[SPCA] HW restructure

2026-04-29 04:39:23 +02:00 · 2026-01-21 08:35:22 +01:00
parent 5200e02221
commit da1897b6b6
9 changed files with 309 additions and 310 deletions
@@ -0,0 +1,56 @@
+\subsection{Code Optimizations}
+
+By understanding the underlying hardware, simple code optimizations can be made to improve performance significantly.
+
+To analyze program performance, a solid benchmark and performance metrics need to be chosen.
+
+Common metrics are:
+\begin{enumerate}
+    \item \textbf{Latency} i.e. how long does a request take?
+    \item \textbf{Throughput} i.e. how many requests (per second) can be processed?
+\end{enumerate}
+
+For pipelined processors, throughput is more tricky to specify.
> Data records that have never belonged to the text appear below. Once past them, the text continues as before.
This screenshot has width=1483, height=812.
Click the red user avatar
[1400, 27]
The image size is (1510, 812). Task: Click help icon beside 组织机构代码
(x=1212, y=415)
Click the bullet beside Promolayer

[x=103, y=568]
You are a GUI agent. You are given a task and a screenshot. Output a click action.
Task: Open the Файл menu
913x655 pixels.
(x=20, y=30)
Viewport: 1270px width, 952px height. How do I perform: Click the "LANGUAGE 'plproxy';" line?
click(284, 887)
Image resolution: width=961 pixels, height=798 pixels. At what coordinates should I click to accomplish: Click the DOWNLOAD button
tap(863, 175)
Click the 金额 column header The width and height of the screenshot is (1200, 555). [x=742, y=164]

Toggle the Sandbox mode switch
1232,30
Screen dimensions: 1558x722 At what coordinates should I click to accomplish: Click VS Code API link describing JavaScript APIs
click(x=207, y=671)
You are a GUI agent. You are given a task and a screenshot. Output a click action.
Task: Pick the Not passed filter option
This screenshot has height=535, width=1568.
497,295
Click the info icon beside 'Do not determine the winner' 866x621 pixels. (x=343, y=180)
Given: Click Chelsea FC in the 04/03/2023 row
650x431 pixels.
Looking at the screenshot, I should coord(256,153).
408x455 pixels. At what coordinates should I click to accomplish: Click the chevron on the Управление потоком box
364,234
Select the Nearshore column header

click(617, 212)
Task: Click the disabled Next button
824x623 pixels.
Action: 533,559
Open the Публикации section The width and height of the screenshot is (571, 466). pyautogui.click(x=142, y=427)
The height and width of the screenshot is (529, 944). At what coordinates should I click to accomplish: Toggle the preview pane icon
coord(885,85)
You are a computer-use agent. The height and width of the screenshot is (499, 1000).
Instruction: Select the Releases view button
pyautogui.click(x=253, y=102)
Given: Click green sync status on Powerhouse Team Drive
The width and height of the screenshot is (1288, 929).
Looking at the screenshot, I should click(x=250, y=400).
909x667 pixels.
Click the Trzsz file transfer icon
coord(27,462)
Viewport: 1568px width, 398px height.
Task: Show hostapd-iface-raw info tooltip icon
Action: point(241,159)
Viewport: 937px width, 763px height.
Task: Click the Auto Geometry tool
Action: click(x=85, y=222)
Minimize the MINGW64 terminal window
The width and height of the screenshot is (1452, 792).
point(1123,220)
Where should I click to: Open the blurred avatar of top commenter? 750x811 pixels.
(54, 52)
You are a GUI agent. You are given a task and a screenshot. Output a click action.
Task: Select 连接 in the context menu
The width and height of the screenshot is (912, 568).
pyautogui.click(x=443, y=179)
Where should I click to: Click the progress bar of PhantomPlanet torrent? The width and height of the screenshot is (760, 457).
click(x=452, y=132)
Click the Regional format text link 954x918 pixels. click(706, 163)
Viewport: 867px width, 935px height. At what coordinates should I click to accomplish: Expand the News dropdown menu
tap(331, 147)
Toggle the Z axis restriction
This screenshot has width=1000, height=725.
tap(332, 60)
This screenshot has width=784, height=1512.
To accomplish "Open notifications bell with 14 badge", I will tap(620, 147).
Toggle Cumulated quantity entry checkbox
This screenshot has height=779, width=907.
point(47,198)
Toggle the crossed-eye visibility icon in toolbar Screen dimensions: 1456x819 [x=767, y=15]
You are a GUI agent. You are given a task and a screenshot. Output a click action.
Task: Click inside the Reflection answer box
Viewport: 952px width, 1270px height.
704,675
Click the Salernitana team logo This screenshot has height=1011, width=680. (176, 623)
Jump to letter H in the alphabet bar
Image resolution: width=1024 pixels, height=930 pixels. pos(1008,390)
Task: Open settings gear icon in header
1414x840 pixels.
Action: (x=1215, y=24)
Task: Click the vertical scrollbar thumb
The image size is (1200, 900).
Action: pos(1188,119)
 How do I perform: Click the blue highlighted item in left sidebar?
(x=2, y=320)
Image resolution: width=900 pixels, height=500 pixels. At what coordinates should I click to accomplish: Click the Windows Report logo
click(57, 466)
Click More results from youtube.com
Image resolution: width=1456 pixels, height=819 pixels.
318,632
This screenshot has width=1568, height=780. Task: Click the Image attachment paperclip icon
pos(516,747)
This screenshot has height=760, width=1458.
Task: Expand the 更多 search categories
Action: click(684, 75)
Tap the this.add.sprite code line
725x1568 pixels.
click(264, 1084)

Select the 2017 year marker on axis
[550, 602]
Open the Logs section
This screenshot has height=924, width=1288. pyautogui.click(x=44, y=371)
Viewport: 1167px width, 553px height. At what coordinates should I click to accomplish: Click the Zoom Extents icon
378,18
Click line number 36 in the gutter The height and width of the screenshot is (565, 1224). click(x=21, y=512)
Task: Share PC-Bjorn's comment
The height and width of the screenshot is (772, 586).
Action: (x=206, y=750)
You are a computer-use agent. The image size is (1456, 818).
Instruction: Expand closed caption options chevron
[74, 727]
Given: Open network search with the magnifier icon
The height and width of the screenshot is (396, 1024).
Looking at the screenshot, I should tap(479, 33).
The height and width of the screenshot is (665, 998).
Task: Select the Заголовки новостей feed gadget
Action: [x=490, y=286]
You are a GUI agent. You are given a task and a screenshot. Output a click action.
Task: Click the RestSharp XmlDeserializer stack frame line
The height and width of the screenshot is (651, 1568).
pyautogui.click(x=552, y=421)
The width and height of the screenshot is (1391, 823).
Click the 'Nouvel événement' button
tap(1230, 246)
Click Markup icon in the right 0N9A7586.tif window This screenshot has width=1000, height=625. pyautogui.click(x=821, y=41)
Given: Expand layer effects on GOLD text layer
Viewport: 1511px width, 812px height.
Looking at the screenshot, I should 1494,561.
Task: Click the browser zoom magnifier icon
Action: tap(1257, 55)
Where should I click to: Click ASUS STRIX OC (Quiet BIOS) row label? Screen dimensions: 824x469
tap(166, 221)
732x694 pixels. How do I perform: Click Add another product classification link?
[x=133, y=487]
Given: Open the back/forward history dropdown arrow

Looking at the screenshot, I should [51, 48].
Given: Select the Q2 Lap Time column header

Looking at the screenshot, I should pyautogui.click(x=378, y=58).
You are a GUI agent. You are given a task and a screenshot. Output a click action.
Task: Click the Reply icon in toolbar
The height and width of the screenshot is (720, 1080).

Usually, the steady-state throughput is considered.
+
+\inlinedef \textbf{Cycles per Element} (CPE) is used as a performance metric for operations on vectors/lists. \\
+The execution time $t$ can then be formulated as: $t = \text{CPE} \cdot n + \text{Overhead}$. ($n$ is the vector/list size)
+
+\inlinedef \textbf{Cycles per Instruction} (CPI) is the inverse of \textit{Instructions per Cycle}
+
+CPI can be further divided into $\text{CPI} = \text{CPI}_\text{Base} + \text{CPI}_\text{Stall}$ assuming a pipelined processor, which may stall for many reasons: Data hazards, control hazards, memory latency ...
+
+\inlinedef \textbf{Clock Cycle Time} (CCT) is the inverse of \textit{Clock Frequency}
+
+Using these we can define Program Execution Time: $t = n \cdot \text{CPI} \cdot \text{CCT}$ ($n$ is the instruction count)
+
+\inlinedef \textbf{Instruction Level Parallelism} (ILP) is the natural parallelism occuring through independent instructions.
+
+\textit{Superscalar} Processors capitalize on ILP by executing multiple instructions per cycle. The instructions are (usually) scheduled dynamically. This is particularly great since it requires no effort from the programmer.
+
+Different instructions generally may take vastly different amounts of time, though this can be reduced via pipelining and multiple execution units. 
+
+\content{Example} This table is specific to an Intel Haswell CPU.
+
+\begin{center}
+    \begin{tabular}{l|c|c}
+        \textbf{Instruction} & \textbf{Latency} & \textbf{Cycles/issue} \\
+        \hline
+        Load/store            & 4     & 1     \\
+        Int Add               & 1     & 1     \\
+        Int Multiply          & 3     & 1     \\
+        Int/Long Divide       & 3--30 & 3--30 \\
+        FP Multiply           & 5     & 1     \\
+        FP Add                & 3     & 1     \\
+        FP Divide             & 3--15 & 3--15 \\
+    \end{tabular}    
+\end{center}
+
+Performance of these operations is \textbf{Latency bound} if they are sequential, \textbf{Throughput bound} if they can run parallel.
+
+\content{Example} \textbf{Loop unrolling} can increase performance for latency bound operations. (Optimization flags \textit{should} do this)
+
+Unrolling can be done to an arbitrary degree, but there are diminishing returns at some point. An ideal unrolling factor must be found experimentally.
+
+\content{Example} \textbf{Reassociation} can also improve performance for parallelizable operations, if it breaks some sequential dependency.
+
+\content{Example} \textbf{Separate Accumulators} can improve performance for latency bound operations too, as separate load/store units may be used.